C’est une véritable attaque contre l’accès aux droits des personnes étrangères vivant en Guadeloupe, qui sont en large partie haïtiennes : depuis le 1er juillet dernier et alors qu’Haïti a depuis replongé dans une profonde crise politique, elles sont sommées par la sous-préfecture de Pointe-à-Pitre de produire un acte de naissance légalisé par l’ambassade de France dans leur pays d’origine pour que soit traitée leur demande de titre de séjour. Cette exigence, qui n’existe qu’en Guadeloupe, cache une procédure non seulement incroyablement kafkaïenne et coûteuse, mais aussi tout simplement abusive.

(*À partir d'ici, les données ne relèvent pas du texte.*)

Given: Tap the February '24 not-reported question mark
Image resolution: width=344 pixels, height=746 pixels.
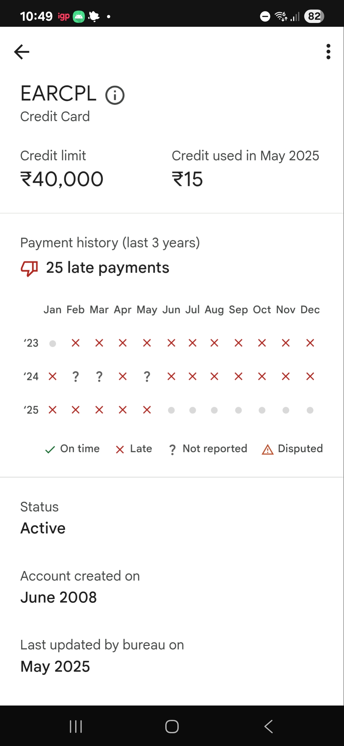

Pour demander ou renouveler un titre de séjour, toute personne étrangère doit justifier de son identité (état civil et nationalité). Cette justification peut se faire par tout moyen : un seul document suffit. Dans l’immense majorité des cas, les personnes qui accomplissent cette démarche en Guadeloupe, et en particulier les Haïtien·ne·s, disposent d’un passeport en bonne et due forme, qui satisfait cette exigence. Mais, de manière abusive puisque qu’inutile, la sous-préfecture de Pointe-à-Pitre exige depuis de nombreuses années la production supplémentaire d’un acte de naissance.
En grande précarité et craignant de prendre des risques en s’exposant, très peu de personnes osent saisir le tribunal administratif d’une requête pour forcer la préfecture à instruire leur demande sans acte de naissance. Une dame s’est tout de même lancée dans cette procédure et a eu gain de cause devant le tribunal de Basse-Terre, sans que la sous-préfecture ne tire toutes les conséquences de ce camouflet et ne modifie ses exigences : dans une décision du 22 avril 2021, le tribunal affirme que la préfecture ne peut refuser un titre de séjour à une personne présentant un passeport valide, au motif que son acte de naissance serait frauduleux.
Car c’est du fait de la suspicion de fraude que tout dérape et que l’exigence infondée devient une entrave majeure à l’accès aux droits : la sous-préfecture de Pointe-à-Pitre suspecte massivement les actes de naissance haïtiens de ne pas être authentiques. A quoi bon donc les exiger, alors que les passeports eux, ne font l’objet d’aucune suspicion ?
Au motif de s’assurer de l’authenticité des actes de naissance, elle exige que ceux-ci soient « légalisés », donc certifiés par les autorités. Une procédure qui peut en principe être accomplie par le consulat d’Haïti, dont les locaux se trouvent à Pointe-à-Pitre. Mais au cours des dernières années, et de nouveau depuis le 1er juillet 2021, la préfecture exige que cette légalisation soit accomplie par l’ambassade de France en Haïti… donc, à Port-au-Prince. Même si les Haïtien·ne·s de Guadeloupe avaient la possibilité d’aller accomplir ces démarches sur place, celles-ci seraient d’une complexité sans nom. Mais le plus souvent, ils et elles sont contraint·e·s de les accomplir à distance.
Voici la description de la procédure, dont n’ont connaissance que les personnes qui l’ont expérimentée, nécessaire à la légalisation d’un actes de naissance dressé en Haïti :
C’est donc, au mieux pour les personnes réussissant à comprendre la marche à suivre, plus de 10 étapes à accomplir, au moins 6 mois de procédure et jusqu’à plusieurs centaines d’euros dépensés pour obtenir un document permettant de voir instruire une demande de titre de séjour… Alors même que ce document n’est pas nécessaire à l’instruction et qu’il arrive même que son authenticité soit remise en cause malgré la légalisation ! De nombreuses autres personnes originaires d’autres Etats sont également confrontées à cette exigence de légalisation, selon des procédures toujours caractérisées par leur lourdeur et leur complexité.
L’exigence d’un acte de naissance et d’une légalisation par l’ambassade de France dans le pays d’origine est aujourd’hui une stratégie déguisée pour entraver l’accès aux droits personnes étrangères installé·e·s en Guadeloupe, et contribue à maintenir des milliers de personnes dans une profonde précarité administrative, sociale et économique. La Cimade appelle le préfet de Guadeloupe à prendre la décision la plus simple et évidente qui soit : cesser d’exiger la production d’un acte de naissance pour l’instruction d’une demande de titre de séjour alors que l’état civil et la nationalité de la personne concernée est justifiée par la présentation d’un passeport ou de tout autre document valable.